■ Input data ■
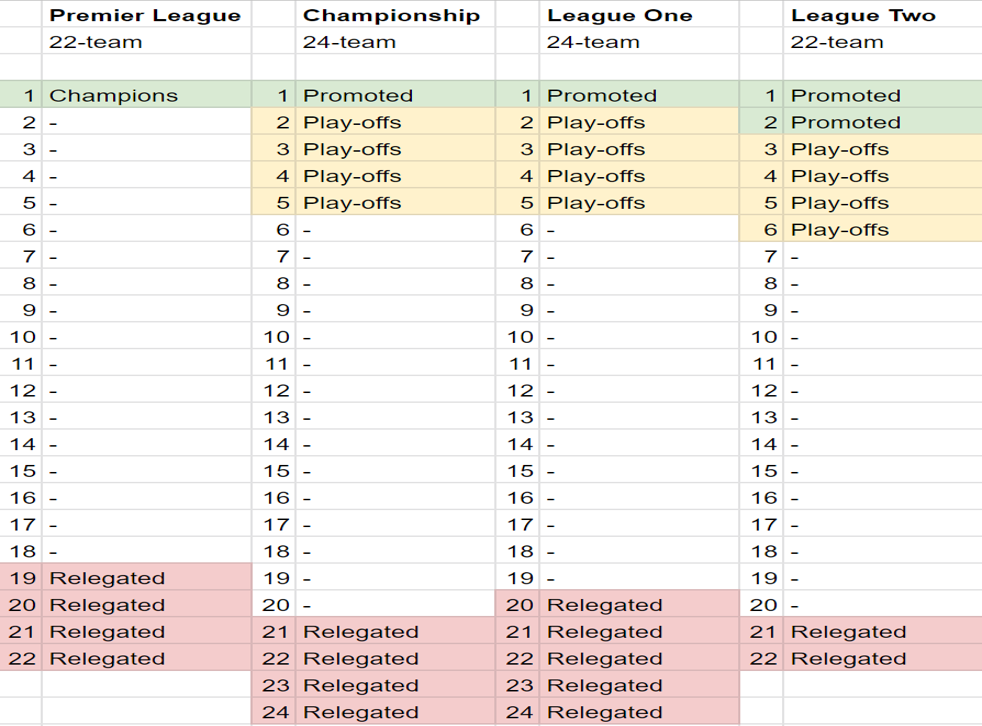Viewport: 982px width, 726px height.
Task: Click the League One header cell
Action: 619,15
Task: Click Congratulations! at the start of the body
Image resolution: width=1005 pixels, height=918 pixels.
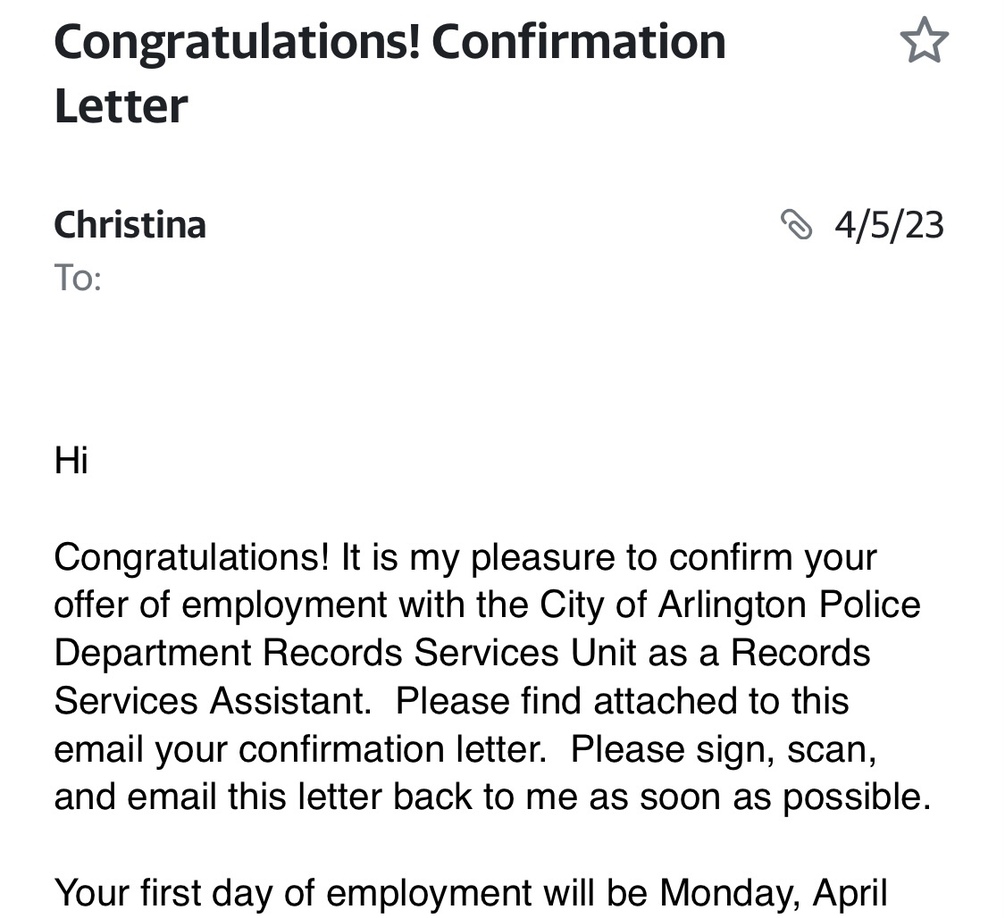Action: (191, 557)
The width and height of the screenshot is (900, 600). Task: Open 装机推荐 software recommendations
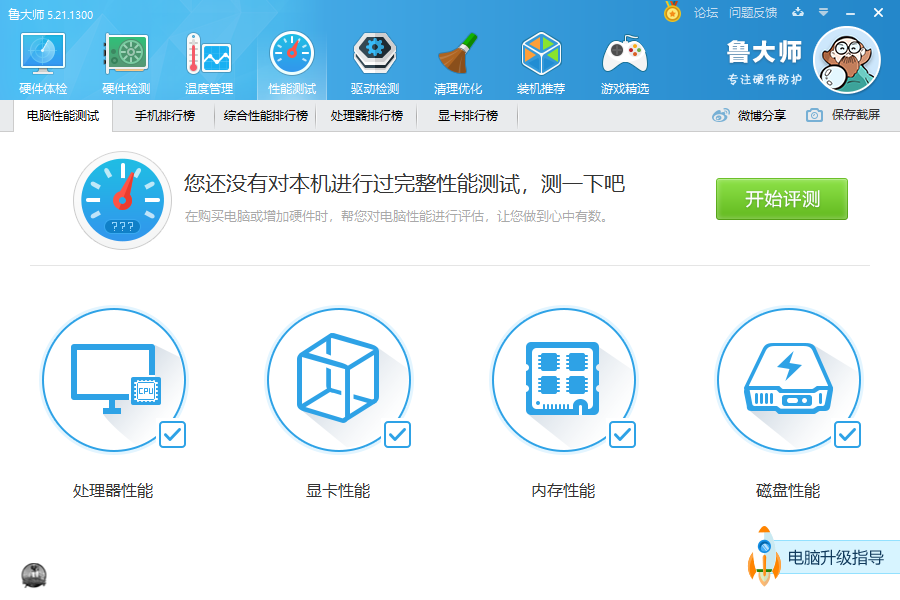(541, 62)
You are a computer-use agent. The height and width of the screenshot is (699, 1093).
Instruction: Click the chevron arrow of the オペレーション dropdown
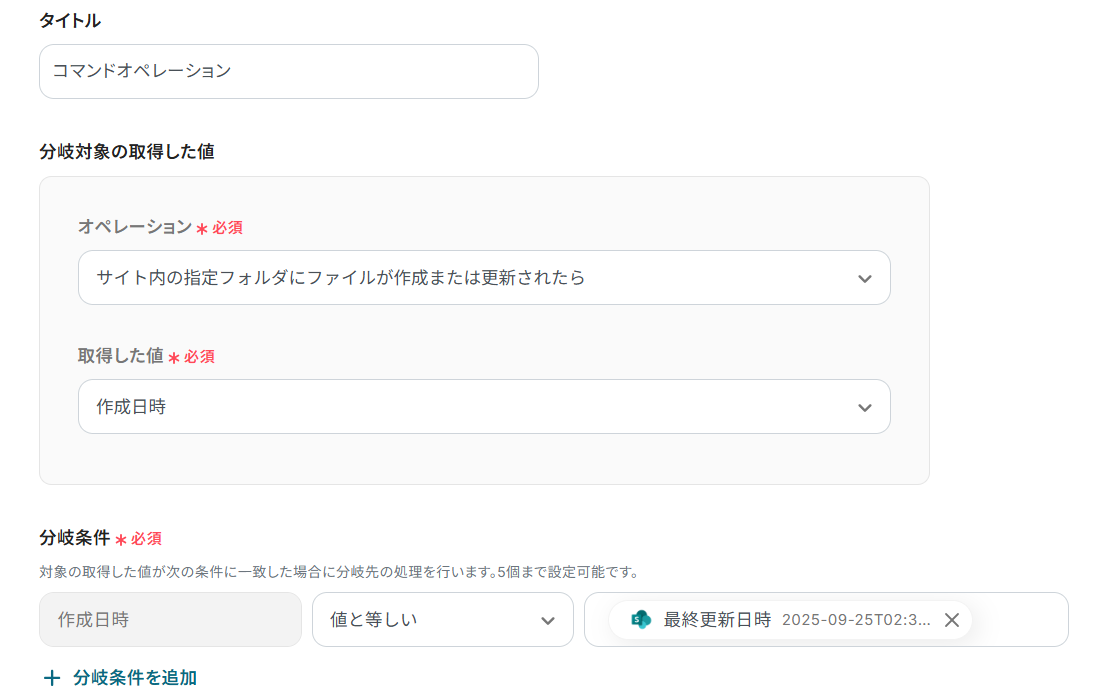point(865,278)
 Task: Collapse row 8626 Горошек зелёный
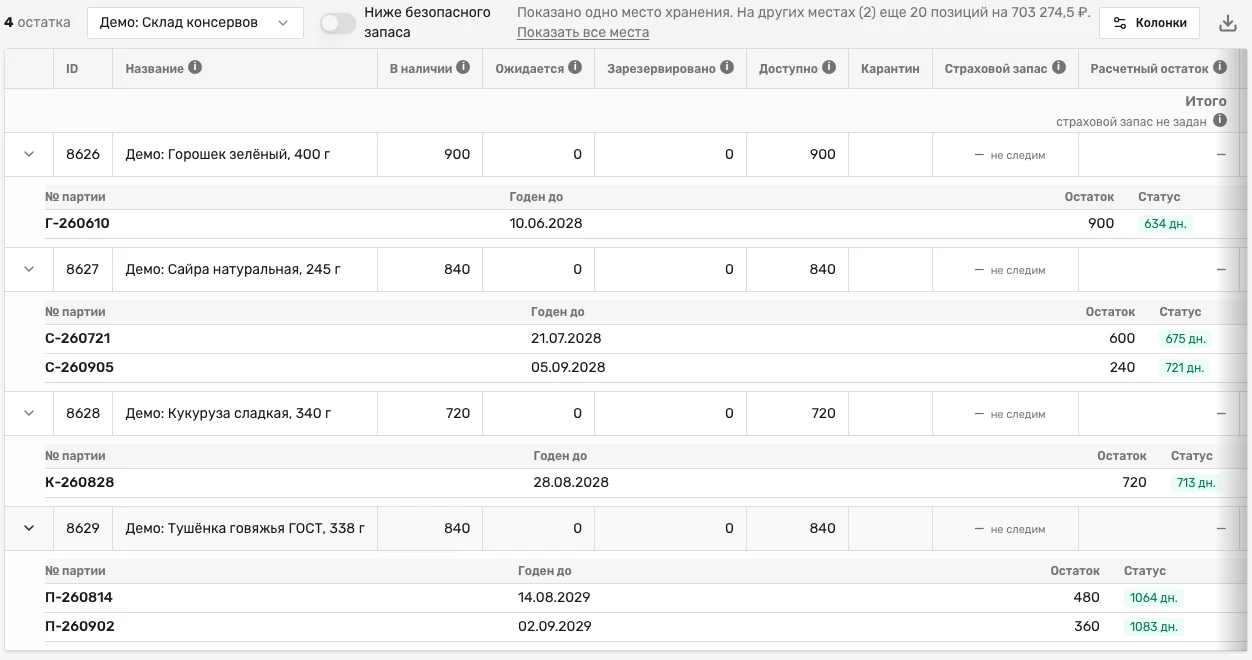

■ What this task involves ■
Take the lines from the one that contains "Instruction: Click the" down to the last line of the listing above, both included, and set them down exactly, leaving out pictures.

■ Finished task ■
Instruction: Click the chevron arrow of the オペレーション dropdown
point(865,278)
 Task: Collapse row 8626 Горошек зелёный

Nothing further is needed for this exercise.